*Exercise prompt*: Output the exact lines that start at the one containing "You are a computer-use" and continue to the last line of the entries below; do not output pictures.

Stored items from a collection
>>>>
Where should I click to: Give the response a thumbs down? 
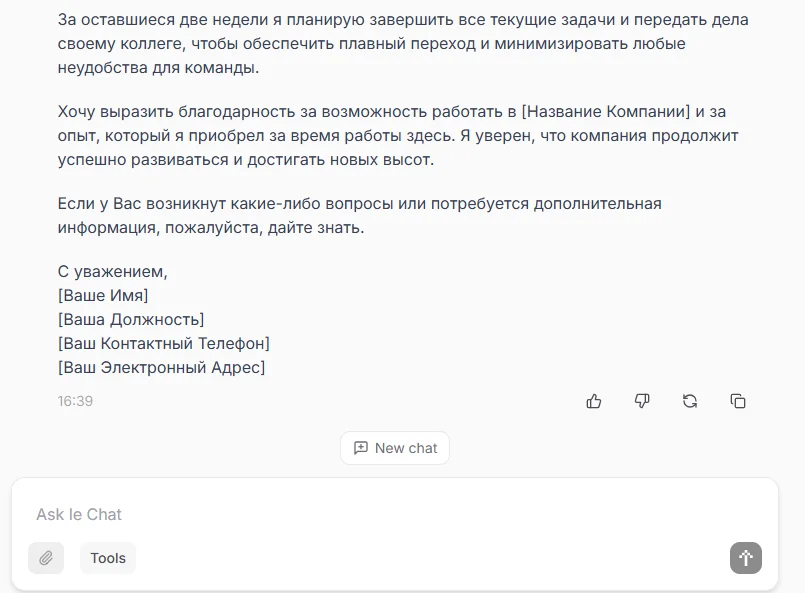pyautogui.click(x=642, y=401)
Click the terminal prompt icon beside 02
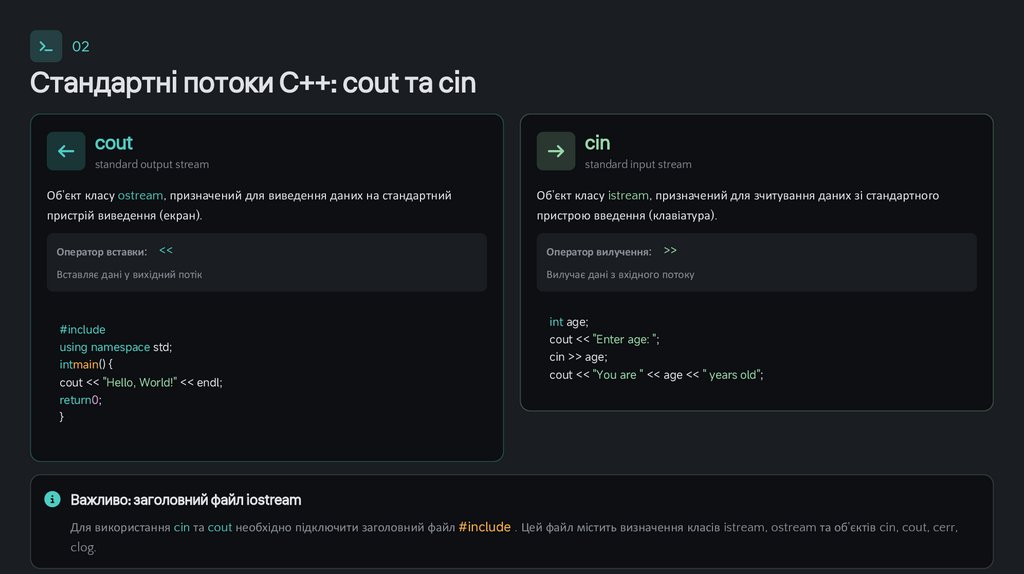Image resolution: width=1024 pixels, height=574 pixels. [x=46, y=46]
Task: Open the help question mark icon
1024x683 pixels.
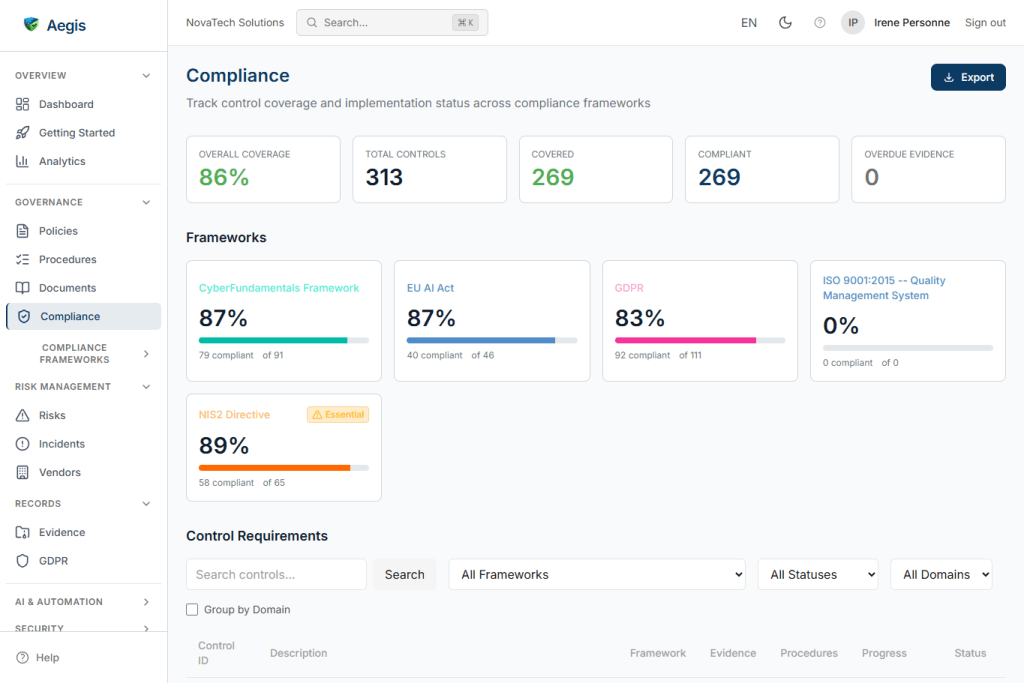Action: coord(819,21)
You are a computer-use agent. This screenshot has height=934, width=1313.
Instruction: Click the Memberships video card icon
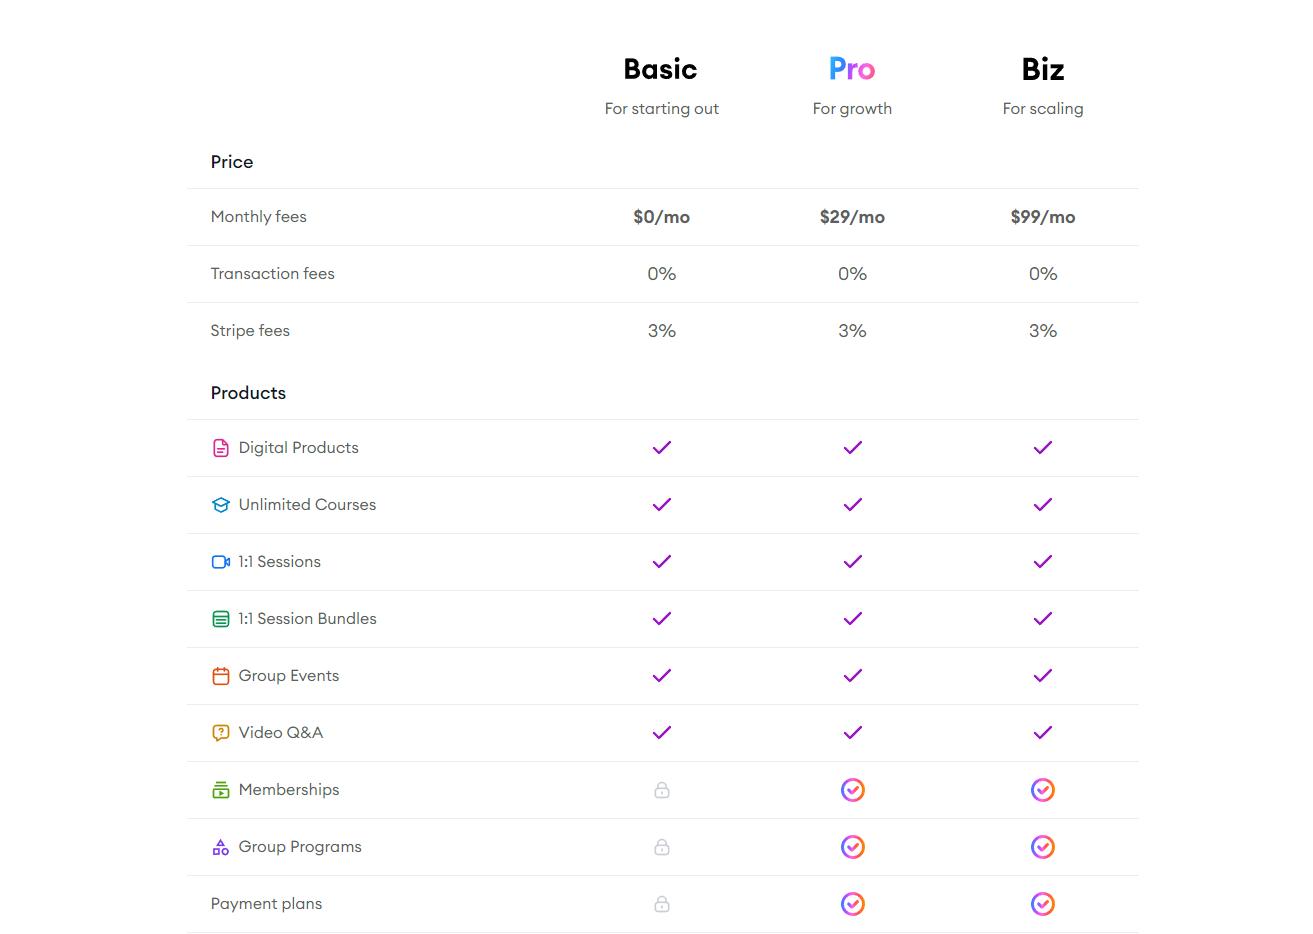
<<<<
*Finished task*:
You are a computer-use agent. This screenshot has height=934, width=1313.
Instruction: Click the Memberships video card icon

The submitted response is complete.